We both ordered fish from the selections that had arrived that day. When Laurie ordered the Georgia trout picatta I figured I’d just have a bite. Georgia trout sounds mundane, but this was anything but that. Lightly cooked, the trout lay on a picatta sauce with capers and was so delectable—reminiscent of Dover sole– I ate half of it, and drowned it in the sauce. While I’m generally not a fan of buttery sauces, this was more savory than rich.

My ahi tuna rubbed in fresh ground pepper was cooked perfectly, barely seared on the outside, rare on the inside, and drizzled with an almost imperceptible wasabi cream sauce.  I split the dish with my sister.  While we both normally favor tuna, we thought the trout was better.

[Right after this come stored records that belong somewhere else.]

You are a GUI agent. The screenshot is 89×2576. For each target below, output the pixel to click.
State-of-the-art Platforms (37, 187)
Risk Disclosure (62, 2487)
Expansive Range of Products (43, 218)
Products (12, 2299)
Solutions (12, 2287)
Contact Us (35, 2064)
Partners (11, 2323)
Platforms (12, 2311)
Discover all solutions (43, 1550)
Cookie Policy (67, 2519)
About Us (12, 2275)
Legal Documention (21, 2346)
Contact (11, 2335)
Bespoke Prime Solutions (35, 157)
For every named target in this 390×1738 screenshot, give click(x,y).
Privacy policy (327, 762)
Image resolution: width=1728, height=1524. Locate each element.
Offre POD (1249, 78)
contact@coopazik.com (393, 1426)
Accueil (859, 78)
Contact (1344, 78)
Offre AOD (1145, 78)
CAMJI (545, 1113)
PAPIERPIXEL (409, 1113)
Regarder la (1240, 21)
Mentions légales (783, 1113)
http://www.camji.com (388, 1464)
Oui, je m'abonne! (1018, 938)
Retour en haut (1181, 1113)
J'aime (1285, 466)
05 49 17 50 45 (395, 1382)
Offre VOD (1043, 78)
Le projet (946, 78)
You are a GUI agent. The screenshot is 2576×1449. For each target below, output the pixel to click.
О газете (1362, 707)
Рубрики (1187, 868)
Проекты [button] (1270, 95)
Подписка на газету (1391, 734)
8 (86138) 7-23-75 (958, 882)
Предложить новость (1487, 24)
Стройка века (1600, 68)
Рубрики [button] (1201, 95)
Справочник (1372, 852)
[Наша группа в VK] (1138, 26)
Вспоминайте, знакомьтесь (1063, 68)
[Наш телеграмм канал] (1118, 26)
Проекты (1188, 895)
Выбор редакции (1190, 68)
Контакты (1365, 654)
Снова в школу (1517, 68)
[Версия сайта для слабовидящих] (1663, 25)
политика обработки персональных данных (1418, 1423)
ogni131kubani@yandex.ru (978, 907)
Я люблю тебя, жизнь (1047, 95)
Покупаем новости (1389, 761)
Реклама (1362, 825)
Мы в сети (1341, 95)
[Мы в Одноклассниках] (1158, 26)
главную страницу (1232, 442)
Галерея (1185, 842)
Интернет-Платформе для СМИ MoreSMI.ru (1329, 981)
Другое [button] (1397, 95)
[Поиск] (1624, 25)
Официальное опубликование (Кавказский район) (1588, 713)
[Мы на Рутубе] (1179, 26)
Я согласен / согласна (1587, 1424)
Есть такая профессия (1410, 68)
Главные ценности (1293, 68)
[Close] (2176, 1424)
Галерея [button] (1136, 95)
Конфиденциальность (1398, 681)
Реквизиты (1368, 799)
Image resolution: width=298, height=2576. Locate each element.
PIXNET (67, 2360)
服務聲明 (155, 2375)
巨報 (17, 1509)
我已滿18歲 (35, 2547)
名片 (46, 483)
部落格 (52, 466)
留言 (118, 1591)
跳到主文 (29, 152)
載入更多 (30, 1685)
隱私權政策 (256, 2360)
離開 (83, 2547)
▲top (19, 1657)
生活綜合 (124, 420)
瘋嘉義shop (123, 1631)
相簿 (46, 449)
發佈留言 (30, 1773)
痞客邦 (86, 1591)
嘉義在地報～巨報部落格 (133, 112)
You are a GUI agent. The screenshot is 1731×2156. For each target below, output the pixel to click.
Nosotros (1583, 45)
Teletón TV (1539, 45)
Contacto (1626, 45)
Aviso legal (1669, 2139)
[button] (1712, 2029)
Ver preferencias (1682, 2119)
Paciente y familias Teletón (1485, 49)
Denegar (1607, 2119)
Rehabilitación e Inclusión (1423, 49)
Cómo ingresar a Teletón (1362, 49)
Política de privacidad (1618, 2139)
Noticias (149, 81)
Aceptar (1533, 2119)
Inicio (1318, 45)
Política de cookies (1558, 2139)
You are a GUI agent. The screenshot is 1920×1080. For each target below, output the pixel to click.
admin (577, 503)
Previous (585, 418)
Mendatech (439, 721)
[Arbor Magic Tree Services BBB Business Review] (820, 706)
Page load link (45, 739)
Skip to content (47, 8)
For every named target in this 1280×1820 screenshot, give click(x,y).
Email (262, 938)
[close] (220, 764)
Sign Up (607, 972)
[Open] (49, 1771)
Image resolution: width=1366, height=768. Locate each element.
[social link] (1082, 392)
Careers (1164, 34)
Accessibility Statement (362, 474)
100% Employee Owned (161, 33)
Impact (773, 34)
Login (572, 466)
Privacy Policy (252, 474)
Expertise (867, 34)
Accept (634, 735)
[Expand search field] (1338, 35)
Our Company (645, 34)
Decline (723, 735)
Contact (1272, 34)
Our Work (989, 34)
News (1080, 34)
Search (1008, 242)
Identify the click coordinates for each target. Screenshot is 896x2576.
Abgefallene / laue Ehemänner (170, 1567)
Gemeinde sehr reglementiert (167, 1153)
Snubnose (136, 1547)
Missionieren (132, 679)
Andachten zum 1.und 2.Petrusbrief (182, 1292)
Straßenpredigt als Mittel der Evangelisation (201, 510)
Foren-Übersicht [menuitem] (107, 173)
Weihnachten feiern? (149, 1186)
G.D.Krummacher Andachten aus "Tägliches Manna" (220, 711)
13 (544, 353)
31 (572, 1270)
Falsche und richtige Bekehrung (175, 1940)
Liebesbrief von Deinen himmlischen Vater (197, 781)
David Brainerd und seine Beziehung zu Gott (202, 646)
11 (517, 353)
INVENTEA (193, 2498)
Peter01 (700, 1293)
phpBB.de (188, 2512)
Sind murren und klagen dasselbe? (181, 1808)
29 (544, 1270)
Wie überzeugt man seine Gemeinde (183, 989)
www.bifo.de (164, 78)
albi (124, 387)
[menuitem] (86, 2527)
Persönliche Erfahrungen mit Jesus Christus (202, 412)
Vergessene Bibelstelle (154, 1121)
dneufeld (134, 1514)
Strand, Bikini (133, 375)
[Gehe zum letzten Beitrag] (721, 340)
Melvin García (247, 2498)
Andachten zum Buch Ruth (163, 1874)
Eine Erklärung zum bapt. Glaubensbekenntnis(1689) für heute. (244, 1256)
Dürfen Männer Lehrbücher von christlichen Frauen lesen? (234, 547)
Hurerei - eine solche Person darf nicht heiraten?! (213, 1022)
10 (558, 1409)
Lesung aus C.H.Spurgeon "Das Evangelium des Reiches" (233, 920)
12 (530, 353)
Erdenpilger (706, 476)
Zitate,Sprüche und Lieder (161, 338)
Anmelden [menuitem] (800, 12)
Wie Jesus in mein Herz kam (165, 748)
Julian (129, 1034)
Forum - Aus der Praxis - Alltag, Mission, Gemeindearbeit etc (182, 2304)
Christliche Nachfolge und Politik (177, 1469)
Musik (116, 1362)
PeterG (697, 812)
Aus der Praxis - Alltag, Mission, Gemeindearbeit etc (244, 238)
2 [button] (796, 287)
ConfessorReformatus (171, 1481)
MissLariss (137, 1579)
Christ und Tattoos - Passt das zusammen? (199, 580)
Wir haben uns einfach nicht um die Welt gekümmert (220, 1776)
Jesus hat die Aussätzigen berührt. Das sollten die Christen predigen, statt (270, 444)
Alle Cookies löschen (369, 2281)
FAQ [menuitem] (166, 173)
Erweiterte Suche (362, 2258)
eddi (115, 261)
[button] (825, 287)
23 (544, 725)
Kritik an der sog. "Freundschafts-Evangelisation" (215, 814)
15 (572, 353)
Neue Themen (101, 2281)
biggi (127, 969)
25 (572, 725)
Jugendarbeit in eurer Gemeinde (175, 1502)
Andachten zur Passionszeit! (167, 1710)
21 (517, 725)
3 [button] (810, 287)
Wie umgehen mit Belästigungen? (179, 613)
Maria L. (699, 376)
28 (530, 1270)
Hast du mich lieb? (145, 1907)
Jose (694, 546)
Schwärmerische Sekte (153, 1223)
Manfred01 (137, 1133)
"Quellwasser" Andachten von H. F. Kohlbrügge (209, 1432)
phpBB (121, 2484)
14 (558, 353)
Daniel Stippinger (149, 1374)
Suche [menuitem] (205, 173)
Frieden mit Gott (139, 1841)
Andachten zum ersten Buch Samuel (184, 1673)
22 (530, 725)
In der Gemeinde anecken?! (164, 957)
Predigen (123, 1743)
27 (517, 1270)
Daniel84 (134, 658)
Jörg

Still, they were both so good that even though Oceanaire serves ample portions,  I could have eaten both entrées in their entirety.

But not everything was wonderful. Neither Laurie nor I liked the cole slaw. It was finely chopped, and mixed with vinegar and loads of pepper. I am not fond of super sweet coleslaw, but this could have used a sweetener. My thinly sliced French fries were soft on the inside and on the outside. I would have liked them to have cooked for a minute or two longer to get a tad crispy on the outside.

I’m not a big dessert person but tried the sorbet of the day, mango. It had been overly sweetened and could have used a dash of lemon or lime to give it a kick.

The restroom was both nice and disappointing. It featured mouthwash, paper cups, and fluffy cloth hand towels. But even after waiting for a couple of minutes at the sink, ice water poured from the hot water side.

While some improvements need to be made at Oceanaire, the attentive service and fish are impeccable.

The Oceanaire Seafood Room is located in Atlanta on Peachtree Street at the corner of 15th Street.